According to the latest account of their condition, Lindsay Foreman had lost more than 14 kilograms and was experiencing dizziness, tremors and severe weakness, while Craig Foreman had lost about 16 kilograms. The information could not be independently verified inside Evin prison.
A medical emergency and a legal dispute
The couple were arrested in January 2025 while travelling through Iran on a round-the-world motorcycle journey. Their family says they entered with valid visas, used a licensed guide and followed an approved itinerary.
Iranian authorities convicted them of espionage. The Foremans deny the allegations, and their relatives say an appeal was conducted without their attendance or meaningful information about the case. The matter has reportedly moved to Iran’s Supreme Court.
Independent UN experts previously described the hunger strike as a medical emergency and raised concerns about fair-trial guarantees and the possible political use of foreign detainees. Britain’s government has called the sentences unjustifiable and says it continues to seek the couple’s release.
The immediate priority is medical. A prolonged refusal of food can cause organ damage, cardiac complications and cognitive impairment. HRANA reported that medicines, glasses, books and hygiene items sent by the British embassy had not reached the couple despite internal approvals.
Contact is part of consular protection
The Foremans were reportedly allowed a recent telephone call with their lawyer but remain unable to speak to their family or each other. That isolation makes independent assessment of their condition more difficult and increases pressure on relatives who rely on indirect information.
Consular access is especially important in a case involving disputed charges and deteriorating health. The UK advises against all travel to Iran, warning British and British-Iranian nationals of a significant risk of arrest, questioning or detention.
Diplomatic options are limited. Britain can request access, raise the case publicly and coordinate with allies, but Iran controls the judicial and prison systems. Excessive publicity may sometimes harden positions; quiet diplomacy may appear inadequate when health is failing.

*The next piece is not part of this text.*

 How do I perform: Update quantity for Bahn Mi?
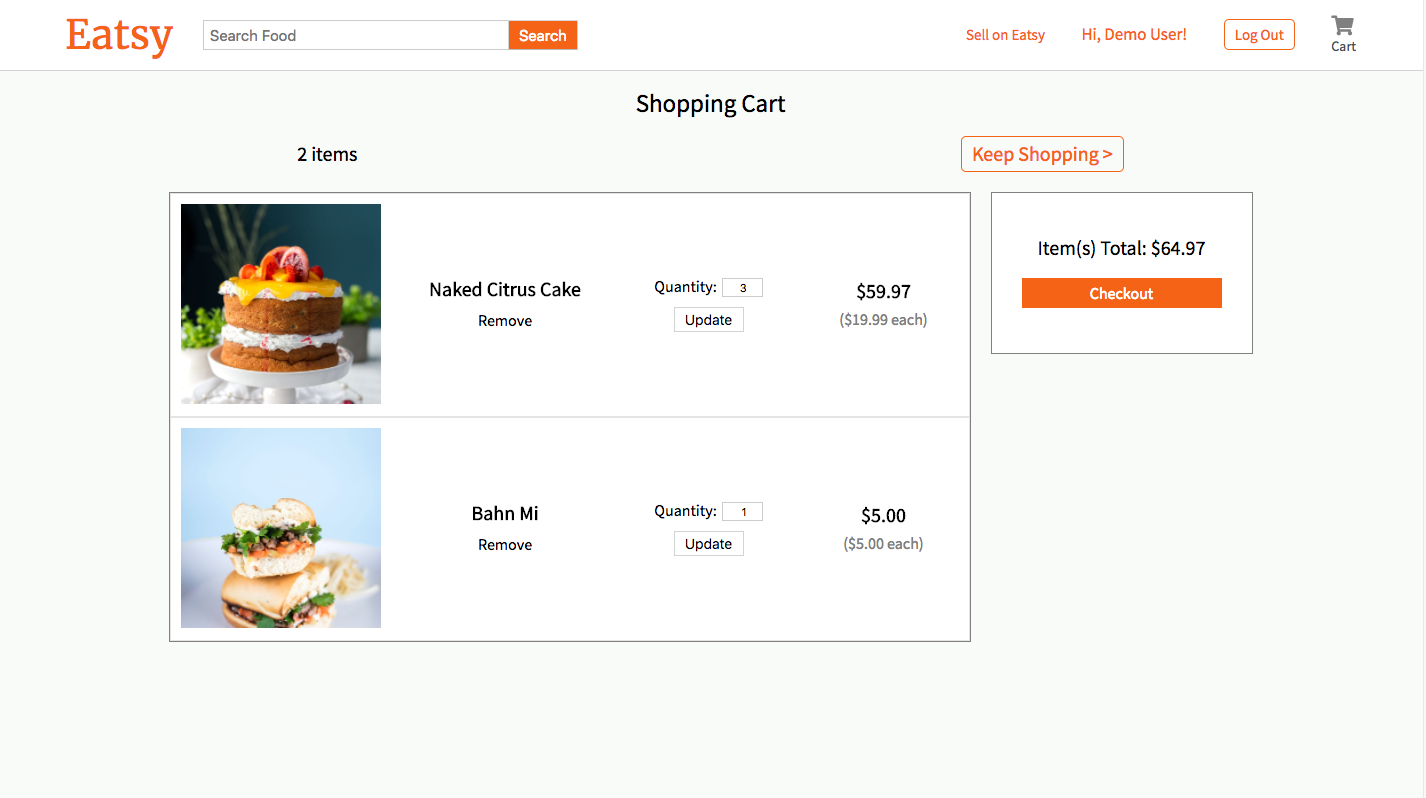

The wider hostage-diplomacy problem
Iran rejects the accusation that it detains foreign nationals as bargaining instruments. Rights organisations and several Western governments argue that the pattern of arrests, opaque trials and negotiated releases is consistent with state hostage-taking.
Such cases create a difficult policy dilemma. Negotiated exchanges can save lives, but critics fear they create incentives for further detention. Refusing negotiation may leave individuals exposed to lengthy imprisonment and deteriorating health. The issue sits beside wider European concern over alleged Iranian activity abroad, examined by EU Global in its report on a Western statement concerning Iran-linked plots and internal security.
The Foreman case is unfolding after a major regional war and amid continuing international negotiations with Iran. That broader diplomatic context can create opportunities for consular issues to be raised, but it can also reduce individual detainees to leverage within larger disputes.
The family has criticised the British response and argued that the couple are being used as “human shields” during regional conflict. The government says diplomatic staff have provided assistance and continue pressing Tehran.
Verification and accountability
Information from Evin prison is difficult to verify, and reporting should distinguish allegations by rights groups from independently established facts. Iran had not provided a detailed public response to the latest claims about medical care and family contact at the time of publication.
That uncertainty is itself part of the problem. Where a state holds foreign nationals after contested proceedings, transparency over health, legal representation and communication is a basic safeguard.
The next steps should be measurable: an independent medical examination, delivery of approved medicines and personal items, reliable access to lawyers and family, and clarity about the Supreme Court process.
The Foremans’ case is not only a bilateral dispute between London and Tehran. It is a test of whether diplomatic engagement with Iran can produce minimum protections for detainees whose liberty and health have become entangled with state relations.
As the hunger strike continues, time is no longer a neutral factor. Every additional day raises the medical risk and narrows the space for a resolution that does not end in irreversible harm.